In terms of the safety of local anesthetics, local anesthetic toxicity is the most important problem. In our study, serum concentrations of lidocaine and prilocaine were not measured. Oni et al. measured the serum concentration of lidocaine after application of 30 g of 2.5% EMLA cream on facial and neck skin [7]. The average peak serum concentration of lidocaine was 0.44 μg/mL at 90 min after application, despite the removal of the EMLA cream 60 min after its application. Although this concentration was lower than the threshold of lidocaine toxicity, there were significant individual differences. The peak individual concentration of lidocaine in their study was 0.78 μg/mL, which is about twofold that of the average value. There are three major factors responsible for the individual differences in absorption and serum concentrations of local anesthetics. The first is body weight. Previous case reports regarding local anesthetic toxicity in 3-year-old children who received EMLA cream have been published [8, 9]. The application of EMLA in small children, therefore, requires strict attention. The second factor is liver function impairment. Local anesthetics, including lidocaine, are metabolized in the liver (e.g., lidocaine is metabolized into monoethylglycinexylidide by the liver and eliminated by the kidney). Strict attention is also needed during application of EMLA to patients with liver function failure. The last factor is skin disorders. The barrier function of the skin is lost in areas of skin with dermopathy, resulting in excessive absorption of local anesthetics.
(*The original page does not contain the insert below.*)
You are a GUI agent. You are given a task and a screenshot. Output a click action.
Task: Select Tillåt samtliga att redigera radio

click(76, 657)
Juhlin et al. evaluated the plasma concentrations of lidocaine and prilocaine after application of EMLA cream and compared these concentrations between normal and diseased skin patients [10]. In diseased skin patients, the absorption was faster than in normal skin patients, resulting in high plasma concentrations. The peak concentrations of local anesthetics in patients with diseased skin were tens of times higher than those in patients with normal skin. These indicate the need for close attention to be paid when EMLA is applied in patients who have any of the above three factors that can lead to an increase in serum concentrations of local anesthetics, resulting in systemic toxicity of local anesthetics.
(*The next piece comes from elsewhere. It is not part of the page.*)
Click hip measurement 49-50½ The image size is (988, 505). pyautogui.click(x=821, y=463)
Another side effect of topical anesthetics is alteration of skin color, such as pallor and flare. EMLA frequently produces blanching of the skin by causing vasoconstriction [11]. Although this side effect tends to disappear within a few days, it makes venipuncture and venous cannulation difficult [12]. The factors affecting difficult peripheral venous cannulation were investigated by Fields et al. and Piredda et al. [13, 14]. They reported an association between difficulty in peripheral venous cannulation and diabetes, intravenous drug abuse, sickle cell disease, veins with many valves, venous fragility, visibility and palpability, and a history of chemotherapy received via the peripheral cannula. Hence, during venous cannulation in patients with these factors, it might be better to avoid the use of EMLA to facilitate successful cannulation.

Limitations

This study has two major limitations. The first is that we evaluated pain caused by venous cannulation using only subjective measurements. To evaluate pain objectively, heart rate and blood pressure should be measured before and after venipuncture. But, these parameters were also influenced by emotional factor easily, and the accuracy for evaluating venipuncture pain was very limited. The second limitation is that the serum concentrations of lidocaine and prilocaine were not measured to elucidate the safety of EMLA cream and lidocaine tape. Although none of the patients expressed symptoms of local anesthetic toxicity in this study, the time course of serum concentrations of lidocaine and prilocaine should be measured until 90 min after the application of EMLA to confirm the safety of this drug [7].

Conclusions

We performed this prospective comparative study to accurately elucidate the efficacy of EMLA cream and lidocaine tape on pain relief during venipuncture in the same patients. These results definitely indicate that EMLA cream provides more effective relief of the pain resulting from venous cannulation. A more detailed study is necessary to confirm the safety of EMLA cream in various patient groups and under different clinical conditions.